***** Data extract
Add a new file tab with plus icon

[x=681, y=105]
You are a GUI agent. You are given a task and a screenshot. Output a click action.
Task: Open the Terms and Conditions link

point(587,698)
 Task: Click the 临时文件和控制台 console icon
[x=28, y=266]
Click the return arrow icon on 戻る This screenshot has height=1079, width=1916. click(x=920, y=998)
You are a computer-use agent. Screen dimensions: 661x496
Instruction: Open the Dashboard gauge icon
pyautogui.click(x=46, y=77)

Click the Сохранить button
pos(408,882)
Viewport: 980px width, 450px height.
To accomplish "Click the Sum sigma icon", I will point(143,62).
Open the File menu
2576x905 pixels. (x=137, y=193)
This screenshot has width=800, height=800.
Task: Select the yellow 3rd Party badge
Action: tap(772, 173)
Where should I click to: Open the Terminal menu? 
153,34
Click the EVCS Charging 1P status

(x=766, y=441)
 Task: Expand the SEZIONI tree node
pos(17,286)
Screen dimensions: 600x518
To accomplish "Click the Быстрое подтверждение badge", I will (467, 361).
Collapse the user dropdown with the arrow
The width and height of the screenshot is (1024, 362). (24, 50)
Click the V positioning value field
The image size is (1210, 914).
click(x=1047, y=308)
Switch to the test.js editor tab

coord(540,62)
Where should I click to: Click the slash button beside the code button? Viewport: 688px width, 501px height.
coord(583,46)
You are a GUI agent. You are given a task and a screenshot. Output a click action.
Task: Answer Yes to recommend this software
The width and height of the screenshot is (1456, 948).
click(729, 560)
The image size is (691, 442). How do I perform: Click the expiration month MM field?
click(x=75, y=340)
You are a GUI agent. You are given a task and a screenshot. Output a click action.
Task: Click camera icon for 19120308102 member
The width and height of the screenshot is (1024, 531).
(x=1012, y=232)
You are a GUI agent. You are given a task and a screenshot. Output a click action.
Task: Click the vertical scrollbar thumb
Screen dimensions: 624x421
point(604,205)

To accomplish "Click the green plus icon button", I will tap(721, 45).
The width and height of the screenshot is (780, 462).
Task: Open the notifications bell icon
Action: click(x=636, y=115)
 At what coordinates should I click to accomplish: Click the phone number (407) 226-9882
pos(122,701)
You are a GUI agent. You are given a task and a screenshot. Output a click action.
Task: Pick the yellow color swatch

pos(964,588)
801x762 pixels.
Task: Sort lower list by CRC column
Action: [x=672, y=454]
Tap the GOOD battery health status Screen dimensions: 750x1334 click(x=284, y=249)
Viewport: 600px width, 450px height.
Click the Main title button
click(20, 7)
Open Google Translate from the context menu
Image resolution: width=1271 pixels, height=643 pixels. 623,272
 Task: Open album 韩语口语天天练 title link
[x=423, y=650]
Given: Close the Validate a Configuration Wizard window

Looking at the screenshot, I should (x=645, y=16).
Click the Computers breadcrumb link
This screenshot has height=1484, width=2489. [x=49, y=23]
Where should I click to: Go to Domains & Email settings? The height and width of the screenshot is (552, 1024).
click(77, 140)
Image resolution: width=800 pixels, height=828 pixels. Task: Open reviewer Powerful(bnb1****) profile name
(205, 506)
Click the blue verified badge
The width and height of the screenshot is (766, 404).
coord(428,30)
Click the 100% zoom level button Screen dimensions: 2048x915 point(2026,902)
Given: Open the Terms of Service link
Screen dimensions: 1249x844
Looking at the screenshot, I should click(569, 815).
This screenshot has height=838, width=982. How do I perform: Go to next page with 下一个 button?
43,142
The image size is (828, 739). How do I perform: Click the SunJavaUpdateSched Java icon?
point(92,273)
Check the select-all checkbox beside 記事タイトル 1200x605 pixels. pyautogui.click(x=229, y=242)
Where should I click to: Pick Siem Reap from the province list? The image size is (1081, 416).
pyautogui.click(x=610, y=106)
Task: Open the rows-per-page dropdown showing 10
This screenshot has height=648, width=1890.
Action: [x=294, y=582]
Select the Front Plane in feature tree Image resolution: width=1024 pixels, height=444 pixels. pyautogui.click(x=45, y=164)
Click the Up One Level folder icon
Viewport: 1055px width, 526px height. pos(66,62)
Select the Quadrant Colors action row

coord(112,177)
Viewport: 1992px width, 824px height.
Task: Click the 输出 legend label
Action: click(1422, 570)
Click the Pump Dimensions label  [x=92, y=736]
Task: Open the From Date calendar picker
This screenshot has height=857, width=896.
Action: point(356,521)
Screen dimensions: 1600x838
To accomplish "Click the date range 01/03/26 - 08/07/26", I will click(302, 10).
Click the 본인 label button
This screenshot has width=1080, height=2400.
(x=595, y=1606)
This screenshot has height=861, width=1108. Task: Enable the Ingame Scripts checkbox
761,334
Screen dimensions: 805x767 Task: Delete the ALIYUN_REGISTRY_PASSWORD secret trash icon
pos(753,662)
**********
Exercise aim:
Among the lines above, find the one with "You are a computer-use" and the one with "Viewport: 980px width, 450px height.". Quote both and everything between them, exactly.

Output for this task:
You are a computer-use agent. Screen dimensions: 661x496
Instruction: Open the Dashboard gauge icon
pyautogui.click(x=46, y=77)

Click the Сохранить button
pos(408,882)
Viewport: 980px width, 450px height.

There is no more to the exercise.